Foi amplamente noticiado, nos últimos dias, o rompimento entre a Major League Baseball (MLB) e a ESPN, que concordaram mutuamente em encerrar o atual contrato de direitos de transmissão após o final da próxima temporada.
Trata-se do fim de um longo casamento: a liga e a rede de televisão eram parceiras desde 1990.
Em memorando enviado aos proprietários das franquias no último dia 20 de fevereiro, o comissário da MLB, Rob Manfred, afirmou que a liga “não ficou satisfeita com a cobertura mínima que vem recebendo nas plataformas da ESPN”.
No texto, Manfred justificou assim a decisão:
“Nos últimos meses, a ESPN nos abordou com o desejo de reduzir o valor pago pelo conteúdo da MLB durante o restante do prazo [contratual]. Pública e privadamente, [a razão apontada foi] o valor mais baixo pago pela Apple e pela Roku em seus acordos com a liga.

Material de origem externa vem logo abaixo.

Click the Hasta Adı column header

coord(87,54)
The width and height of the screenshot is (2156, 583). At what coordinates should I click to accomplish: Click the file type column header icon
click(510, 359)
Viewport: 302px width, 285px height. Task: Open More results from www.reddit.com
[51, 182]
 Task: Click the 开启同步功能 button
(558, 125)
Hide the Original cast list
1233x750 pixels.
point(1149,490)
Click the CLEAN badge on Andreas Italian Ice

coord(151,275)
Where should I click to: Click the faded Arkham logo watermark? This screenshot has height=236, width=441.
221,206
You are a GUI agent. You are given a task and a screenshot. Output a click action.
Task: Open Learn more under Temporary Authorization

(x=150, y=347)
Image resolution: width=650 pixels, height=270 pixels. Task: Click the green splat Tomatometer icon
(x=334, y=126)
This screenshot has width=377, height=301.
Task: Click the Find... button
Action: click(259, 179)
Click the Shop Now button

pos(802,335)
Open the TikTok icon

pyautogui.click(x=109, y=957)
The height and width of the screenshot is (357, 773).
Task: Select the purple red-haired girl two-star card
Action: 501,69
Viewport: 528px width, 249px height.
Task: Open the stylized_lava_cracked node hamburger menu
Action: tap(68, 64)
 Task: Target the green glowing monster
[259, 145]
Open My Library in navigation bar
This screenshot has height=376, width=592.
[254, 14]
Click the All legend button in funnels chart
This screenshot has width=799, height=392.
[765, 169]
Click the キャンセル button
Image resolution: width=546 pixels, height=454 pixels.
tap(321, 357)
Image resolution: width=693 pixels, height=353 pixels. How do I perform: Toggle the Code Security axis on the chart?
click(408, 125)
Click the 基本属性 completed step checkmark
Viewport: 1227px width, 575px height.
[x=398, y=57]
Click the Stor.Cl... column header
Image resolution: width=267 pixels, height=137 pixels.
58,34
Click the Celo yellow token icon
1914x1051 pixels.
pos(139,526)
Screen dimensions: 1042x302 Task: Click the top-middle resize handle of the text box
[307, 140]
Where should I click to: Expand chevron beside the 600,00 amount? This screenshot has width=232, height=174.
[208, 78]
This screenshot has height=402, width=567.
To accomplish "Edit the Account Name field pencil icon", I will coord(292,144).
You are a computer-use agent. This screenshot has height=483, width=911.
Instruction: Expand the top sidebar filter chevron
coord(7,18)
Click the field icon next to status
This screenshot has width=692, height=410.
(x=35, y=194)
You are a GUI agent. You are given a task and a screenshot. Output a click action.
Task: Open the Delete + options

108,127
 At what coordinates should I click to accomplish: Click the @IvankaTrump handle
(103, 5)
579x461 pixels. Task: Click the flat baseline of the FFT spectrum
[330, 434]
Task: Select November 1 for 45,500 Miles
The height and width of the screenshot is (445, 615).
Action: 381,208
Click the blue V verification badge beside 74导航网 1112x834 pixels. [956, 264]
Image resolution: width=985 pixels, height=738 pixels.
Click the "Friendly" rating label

Acreditamos que os argumentos baseados [nisso] não se sustentam (…).
Primeiro, o inventário [de conteúdos] abrangido nos acordos com a Apple e com a Roku é muito diferente daquele detido pela ESPN, que contém as únicas janelas de temporada regular verdadeiramente exclusivas nas noites de domingo, o direito exclusivo a uma rodada inteira de playoffs e o Home Run Derby, um dos eventos mais emocionantes do verão.
Em contraste, a Apple e a Roku têm jogos que competem contra uma lista completa de outros jogos transmitidos em mercados locais.
Na verdade, na última rodada de negociações com a ESPN, eles se recusaram a comprar o inventário [de conteúdos] que posteriormente vendemos para a Apple e para a Roku.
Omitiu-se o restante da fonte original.